**Problem**
Please report how many lines in these records contain the string "computer", and give nothing besides the number.

-=-=-=-=-

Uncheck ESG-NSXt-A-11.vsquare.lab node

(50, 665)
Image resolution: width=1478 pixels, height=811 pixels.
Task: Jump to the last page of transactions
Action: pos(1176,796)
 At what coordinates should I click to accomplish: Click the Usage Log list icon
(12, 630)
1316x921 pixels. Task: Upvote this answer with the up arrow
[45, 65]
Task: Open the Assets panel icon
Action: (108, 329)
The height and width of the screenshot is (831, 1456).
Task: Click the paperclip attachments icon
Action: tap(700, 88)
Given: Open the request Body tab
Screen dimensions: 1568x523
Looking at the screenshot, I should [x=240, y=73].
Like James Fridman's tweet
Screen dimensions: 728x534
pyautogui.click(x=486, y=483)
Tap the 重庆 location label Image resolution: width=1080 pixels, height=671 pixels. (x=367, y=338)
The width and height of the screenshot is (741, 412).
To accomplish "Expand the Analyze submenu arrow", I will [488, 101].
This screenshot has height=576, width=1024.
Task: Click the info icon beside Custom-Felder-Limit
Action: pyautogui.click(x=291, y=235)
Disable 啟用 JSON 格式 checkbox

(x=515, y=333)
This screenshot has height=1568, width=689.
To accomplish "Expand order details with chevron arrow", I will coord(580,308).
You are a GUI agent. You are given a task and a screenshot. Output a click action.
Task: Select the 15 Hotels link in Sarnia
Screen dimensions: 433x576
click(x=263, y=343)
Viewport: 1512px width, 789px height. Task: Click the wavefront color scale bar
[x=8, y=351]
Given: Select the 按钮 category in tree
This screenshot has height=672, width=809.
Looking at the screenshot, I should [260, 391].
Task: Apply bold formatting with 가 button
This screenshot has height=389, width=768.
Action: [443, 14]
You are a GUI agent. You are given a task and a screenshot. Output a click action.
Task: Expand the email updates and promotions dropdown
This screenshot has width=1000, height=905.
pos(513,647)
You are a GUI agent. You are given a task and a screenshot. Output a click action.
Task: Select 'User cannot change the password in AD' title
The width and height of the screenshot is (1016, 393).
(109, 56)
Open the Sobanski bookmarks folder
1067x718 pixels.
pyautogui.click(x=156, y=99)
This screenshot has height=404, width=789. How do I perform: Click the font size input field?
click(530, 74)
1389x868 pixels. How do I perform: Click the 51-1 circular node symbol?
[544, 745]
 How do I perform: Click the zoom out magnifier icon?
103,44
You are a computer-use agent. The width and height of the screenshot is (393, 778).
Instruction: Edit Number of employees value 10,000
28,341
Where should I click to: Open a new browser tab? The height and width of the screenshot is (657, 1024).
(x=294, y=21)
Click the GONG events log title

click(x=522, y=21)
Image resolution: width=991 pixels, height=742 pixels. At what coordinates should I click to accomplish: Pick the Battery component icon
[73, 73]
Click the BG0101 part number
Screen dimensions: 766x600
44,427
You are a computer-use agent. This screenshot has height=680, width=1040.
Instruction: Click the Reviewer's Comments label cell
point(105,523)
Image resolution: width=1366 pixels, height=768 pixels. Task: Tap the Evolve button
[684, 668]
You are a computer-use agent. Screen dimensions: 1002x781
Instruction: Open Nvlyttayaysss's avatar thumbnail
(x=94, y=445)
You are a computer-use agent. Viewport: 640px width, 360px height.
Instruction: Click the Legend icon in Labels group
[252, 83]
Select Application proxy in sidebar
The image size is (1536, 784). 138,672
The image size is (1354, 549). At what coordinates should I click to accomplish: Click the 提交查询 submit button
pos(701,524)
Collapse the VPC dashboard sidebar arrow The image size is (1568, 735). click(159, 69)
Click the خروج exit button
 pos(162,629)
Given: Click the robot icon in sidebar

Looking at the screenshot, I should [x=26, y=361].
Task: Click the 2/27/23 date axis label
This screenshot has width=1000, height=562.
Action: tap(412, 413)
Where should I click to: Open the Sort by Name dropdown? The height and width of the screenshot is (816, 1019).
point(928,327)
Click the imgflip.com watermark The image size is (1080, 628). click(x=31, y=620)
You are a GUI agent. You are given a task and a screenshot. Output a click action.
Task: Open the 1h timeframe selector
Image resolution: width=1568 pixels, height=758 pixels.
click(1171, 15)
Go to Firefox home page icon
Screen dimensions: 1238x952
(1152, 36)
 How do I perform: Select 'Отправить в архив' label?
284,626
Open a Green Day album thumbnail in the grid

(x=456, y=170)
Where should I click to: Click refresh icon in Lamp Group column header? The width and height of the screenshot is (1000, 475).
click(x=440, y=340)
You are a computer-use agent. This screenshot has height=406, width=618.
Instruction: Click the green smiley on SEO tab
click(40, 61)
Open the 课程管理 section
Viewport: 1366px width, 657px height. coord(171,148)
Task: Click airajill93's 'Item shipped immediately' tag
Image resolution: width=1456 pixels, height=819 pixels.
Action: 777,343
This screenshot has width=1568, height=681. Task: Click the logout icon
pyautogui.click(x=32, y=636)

-=-=-=-=-

**Written response**
5